Member of the Maryland House of Delegates from the Harford County district
- In office 1961–1962 Serving with Morton H. Getz, W. Dale Hess, Charles M. Moore
- Preceded by: Joseph D. Tydings

Personal details
- Born: Savage, Maryland, U.S.
- Died: August 11, 1978 (aged 69) Havre de Grace, Maryland, U.S.
- Party: Democratic
- Spouse: Virginia Reamy
- Children: 7
- Occupation: Politician; businessman;

= W. Lester Davis =

American politician and businessman (died 1978)

W. Lester Davis (died August 11, 1978) was an American politician and businessman from Maryland. He served as a member of the Maryland House of Delegates, representing Harford County, from 1961 to 1962.

==Early life==
W. Lester Davis was born in Savage, Maryland. He moved with his family, at the age of 15, to Aberdeen, Maryland.

==Career==
Davis was a Democrat. He served as a member of the Maryland House of Delegates, representing Harford County from 1961 to 1962. He was head of the Democratic State Central Committee from 1956 to 1972.

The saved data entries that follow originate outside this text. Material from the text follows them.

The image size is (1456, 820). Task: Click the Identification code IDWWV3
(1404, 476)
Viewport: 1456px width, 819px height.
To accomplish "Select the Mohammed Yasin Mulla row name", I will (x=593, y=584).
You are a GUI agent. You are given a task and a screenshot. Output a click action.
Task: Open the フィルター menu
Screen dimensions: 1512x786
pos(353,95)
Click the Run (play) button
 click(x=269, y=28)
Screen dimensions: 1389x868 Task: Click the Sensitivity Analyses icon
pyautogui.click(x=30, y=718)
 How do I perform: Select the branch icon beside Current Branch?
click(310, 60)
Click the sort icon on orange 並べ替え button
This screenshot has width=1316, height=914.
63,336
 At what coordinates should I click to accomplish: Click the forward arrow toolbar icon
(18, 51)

Davis was president of Davis Concrete Company in Aberdeen. He purchased a 165 acre quarry in 1971 and it came to be known as Davis Quarry. He served as vice president and director of First National Bank of Northeast. He was the founder and director of the Aberdeen National Bank. He was commodore and founder of the Bush River Yacht Club.

==Personal life==
Davis married Virginia Reamy. They had seven children, W. Lester Jr., Vickie, Sheree, Marie, Virginia, Leslie, Deborah.

Davis died on August 11, 1978, at the age of 69, at Harford Memorial Hospital in Havre de Grace.